The regex covered only whitespace, double-quote, and backslash. Any argument containing cmd.exe-significant characters but none of those three was returned unquoted and therefore interpreted by the shell. The most straightforward exploit chained commands with &:

import { spawnSync } from "node:child_process";

spawnSync("echo", ["test&calc.exe"], { shell: true, encoding: "utf-8" });

The reporter confirmed this launched calc.exe on Windows 11 with Deno 2.7.5. The same shape worked for |, <, >, ^, !, (, and ).

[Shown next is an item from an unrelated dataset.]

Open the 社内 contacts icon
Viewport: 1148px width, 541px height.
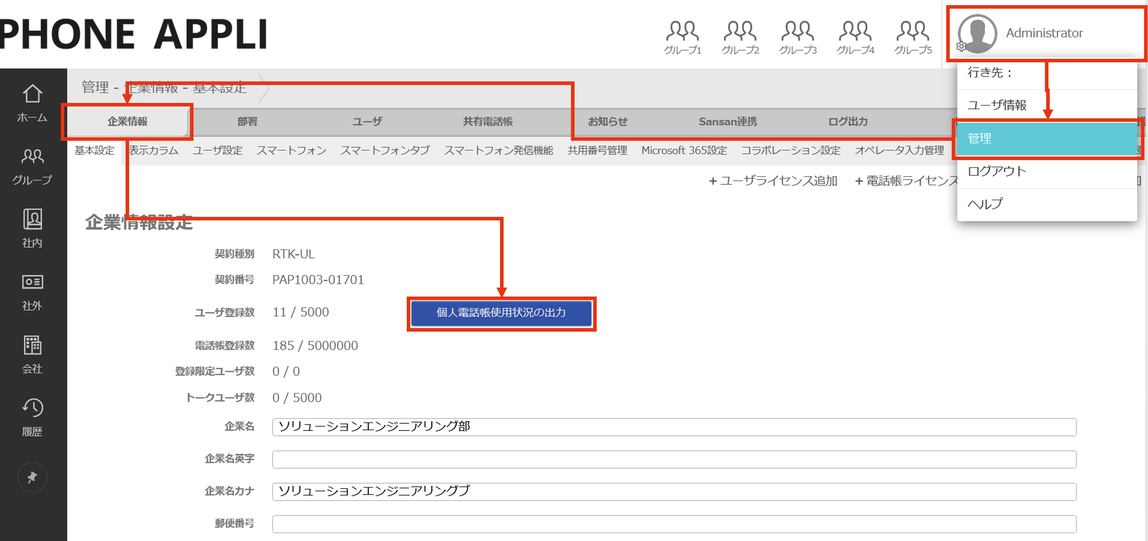[32, 228]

A secondary defect existed even when arguments were quoted: cmd.exe expands %FOO% environment-variable references inside double-quoted strings. Without either doubling % or rejecting it, an argument like "%USERPROFILE%" leaked environment data into the command line.

Proof of concept

From the report, run on Windows with Deno < 2.7.10:

import { spawnSync } from "node:child_process";

const maliciousInput = "test&calc.exe";
const result = spawnSync("echo", [maliciousInput], {
  shell: true,
  encoding: "utf-8",
});
console.log(result);

Observed: calc.exe launched as a side effect of the echo call.

Impact

Any Deno program on Windows that called child_process.spawn / spawnSync / exec (or any shell helper that funneled through escapeShellArg) with shell: true and incorporated untrusted input into an argument was exposed to arbitrary command execution in the context of the Deno process. The CVSS vector treated this as network-reachable / high-complexity because the typical exposure path was a Deno service accepting external input and forwarding it to a shelled-out subprocess.

Not affected:

  • Calls without shell: true (the default), which executed the program directly via CreateProcess without cmd.exe interpretation.

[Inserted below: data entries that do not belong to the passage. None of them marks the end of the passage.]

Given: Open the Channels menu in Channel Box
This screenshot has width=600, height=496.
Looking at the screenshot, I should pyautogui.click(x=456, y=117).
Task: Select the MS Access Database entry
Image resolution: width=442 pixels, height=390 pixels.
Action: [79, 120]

  • Unix platforms, which used the single-quote branch of escapeShellArg and were already fixed under CVE-2026-27190.

  • Callers that built command strings themselves and passed them as a single string with shell: true — those were the caller's responsibility and were never sanitized by Deno.

Workarounds

Users on unpatched versions could mitigate by:

  • Avoiding shell: true in node:child_process calls on Windows.

  • Building the argv directly and invoking the program without a shell.

  • Filtering or rejecting any externally-supplied argument values that contained cmd.exe metacharacters (& | < > ^ ! ( ) %) before passing them to spawn / spawnSync / exec.